▶ _Records provided_:
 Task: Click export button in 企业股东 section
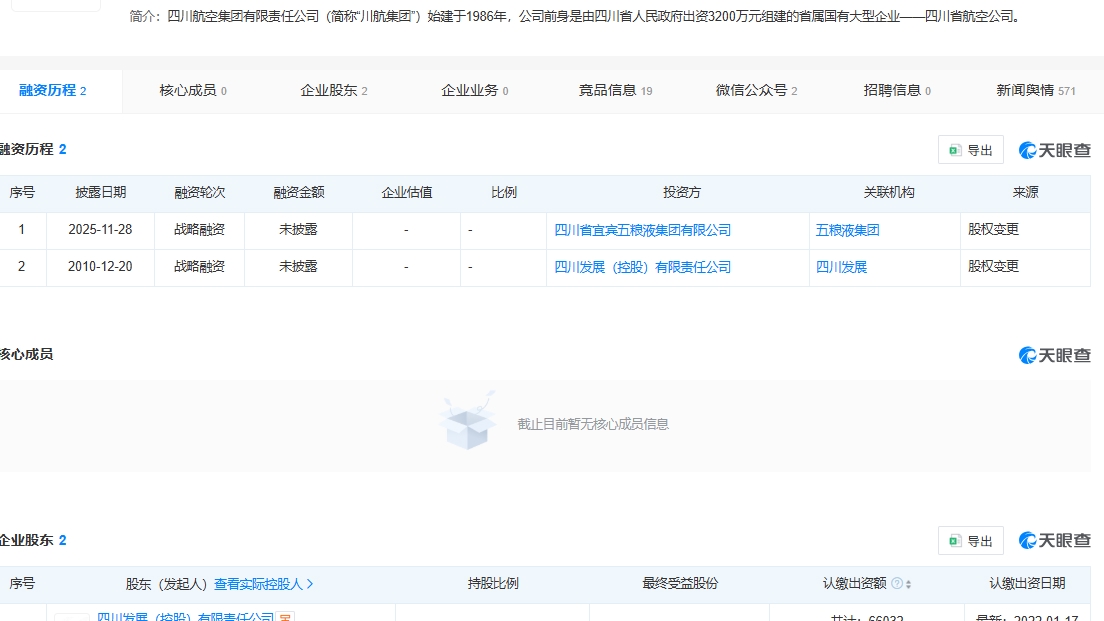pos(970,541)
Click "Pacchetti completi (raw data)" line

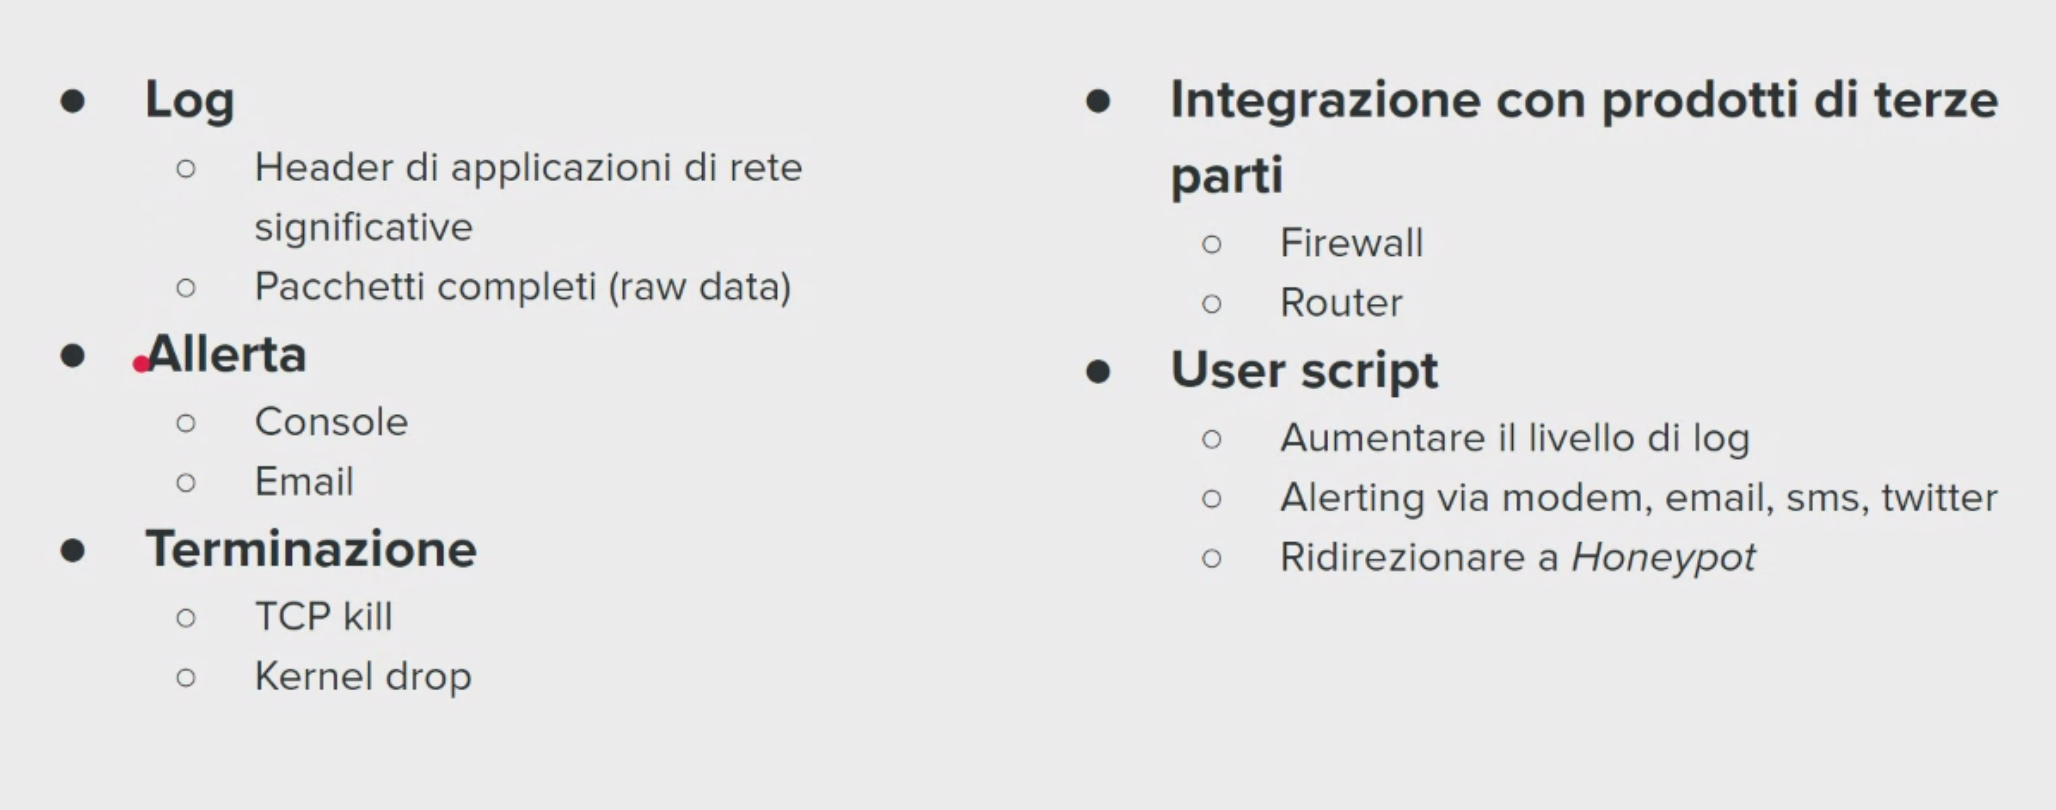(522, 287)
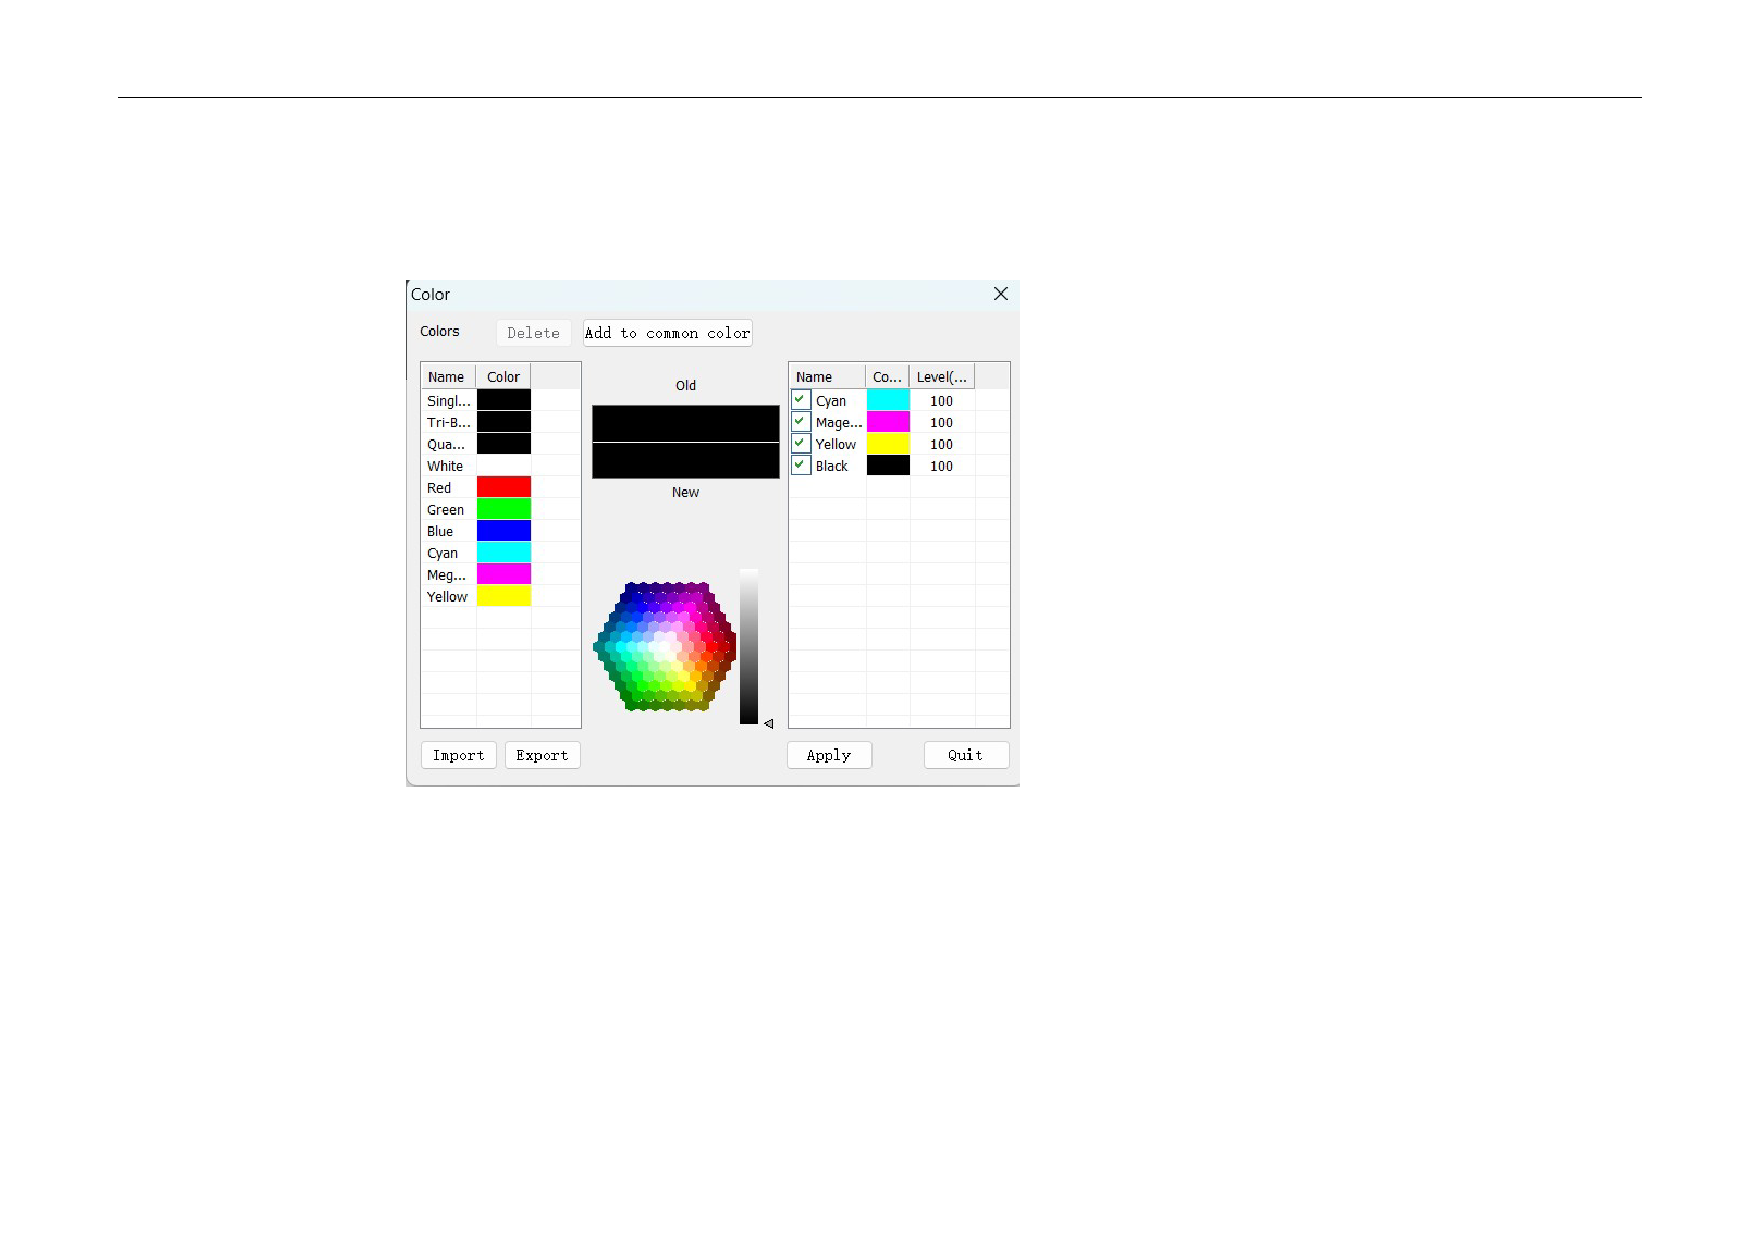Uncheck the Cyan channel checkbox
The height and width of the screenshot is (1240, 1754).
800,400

==

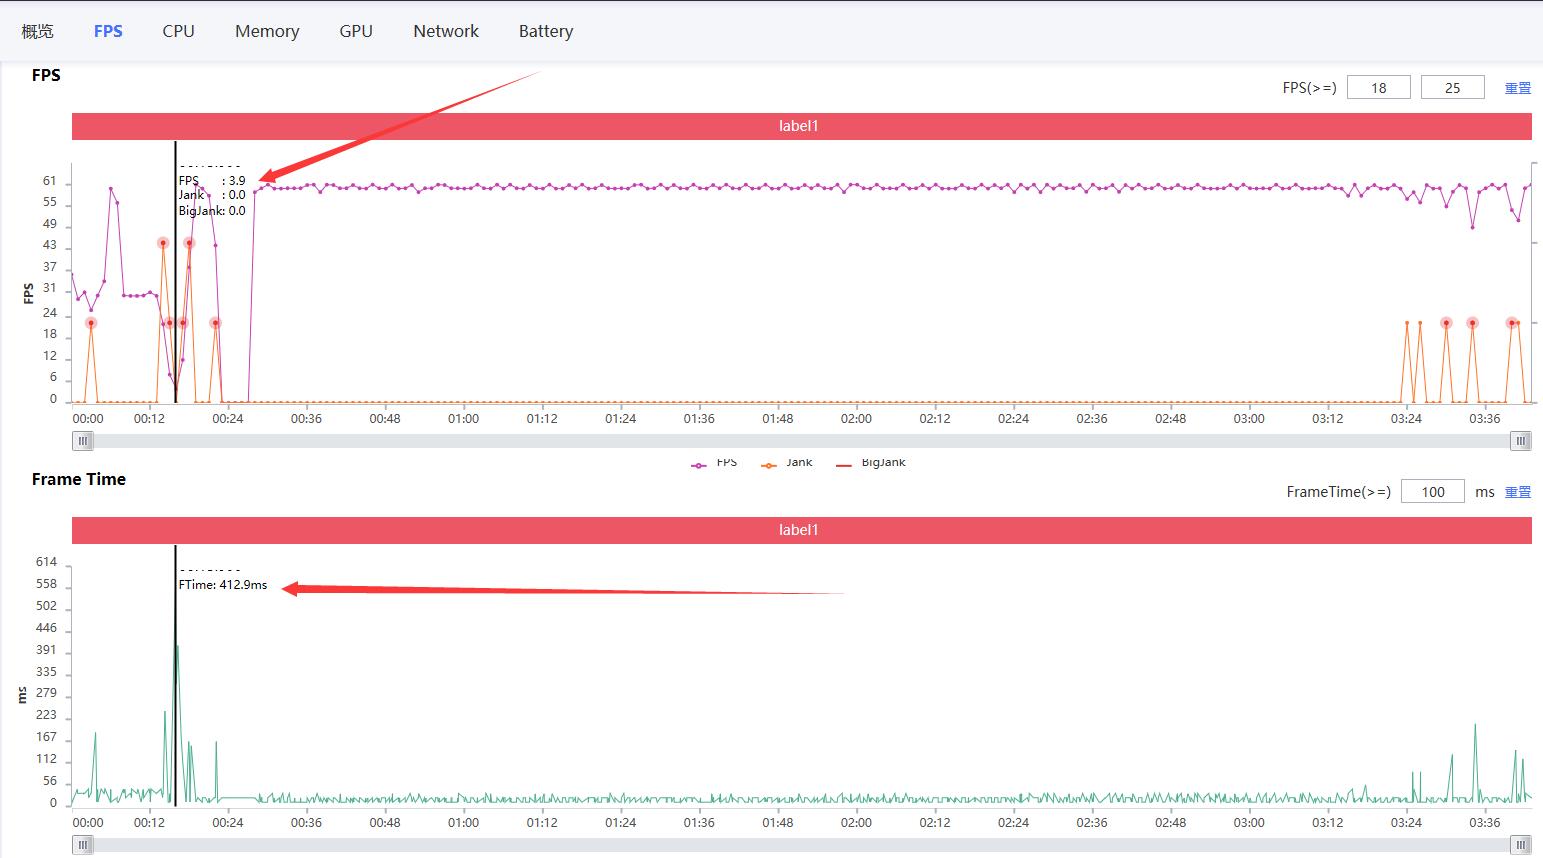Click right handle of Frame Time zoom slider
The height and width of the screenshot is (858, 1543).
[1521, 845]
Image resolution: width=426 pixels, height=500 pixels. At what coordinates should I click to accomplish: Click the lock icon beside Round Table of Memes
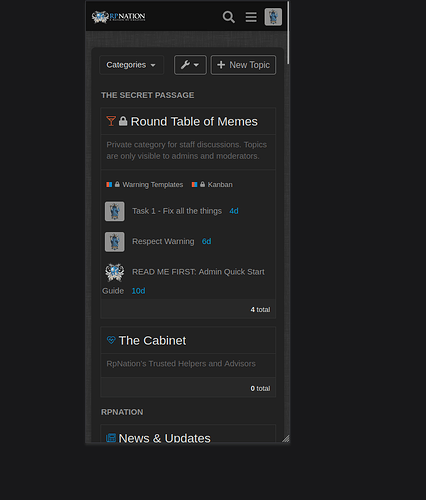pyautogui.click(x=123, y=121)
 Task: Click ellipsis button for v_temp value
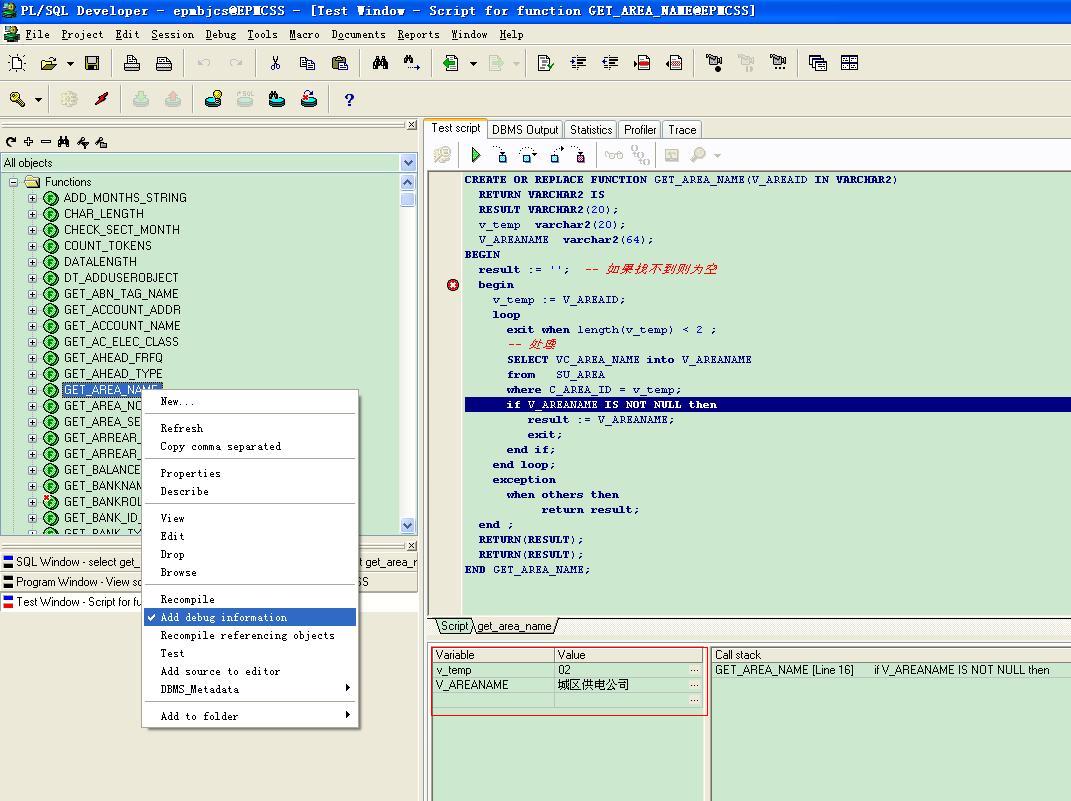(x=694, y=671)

--

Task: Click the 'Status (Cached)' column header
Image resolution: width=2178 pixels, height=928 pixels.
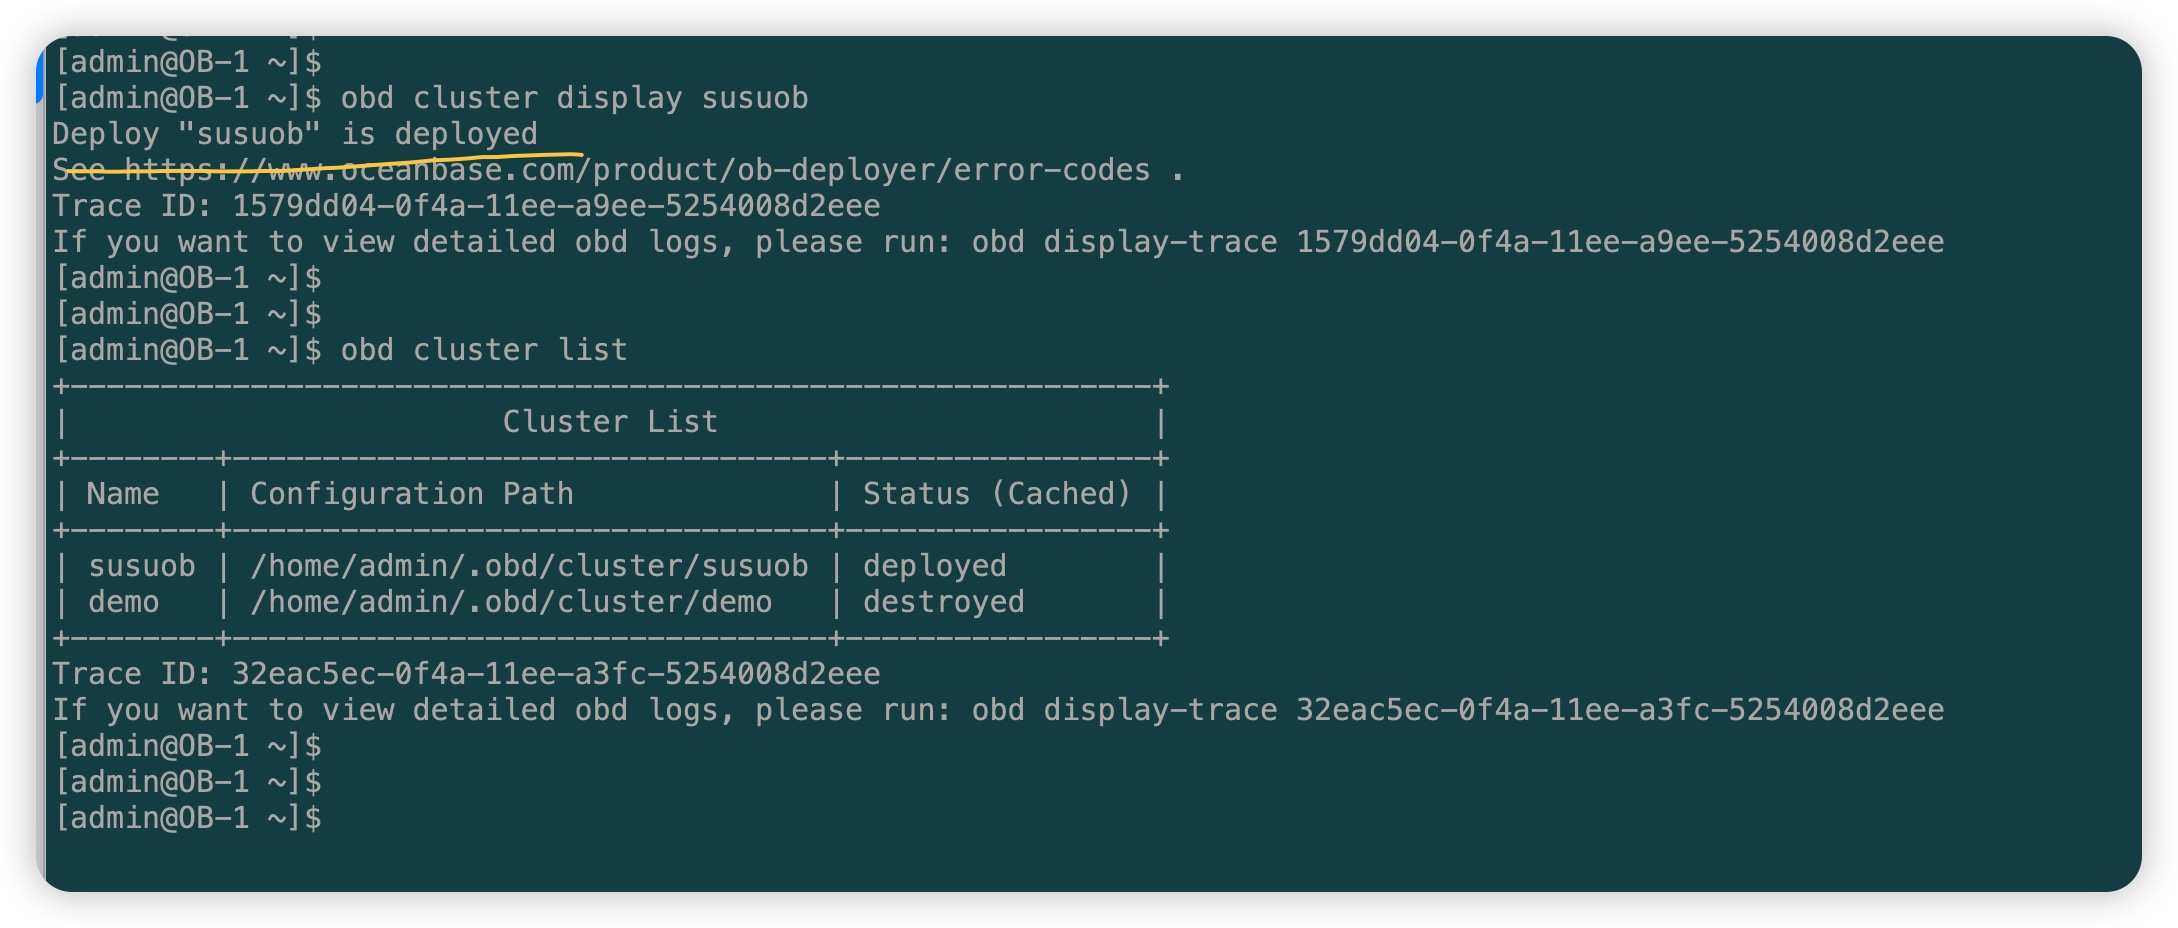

▶ _Aim of the task_: Go to the line in the material above that contains "Task: Click the" and copy exactly from there through the line that contains "Image resolution: width=2178", stopping after it.

▶ _Written answer_:
Task: Click the 'Status (Cached)' column header
Image resolution: width=2178 pixels, height=928 pixels.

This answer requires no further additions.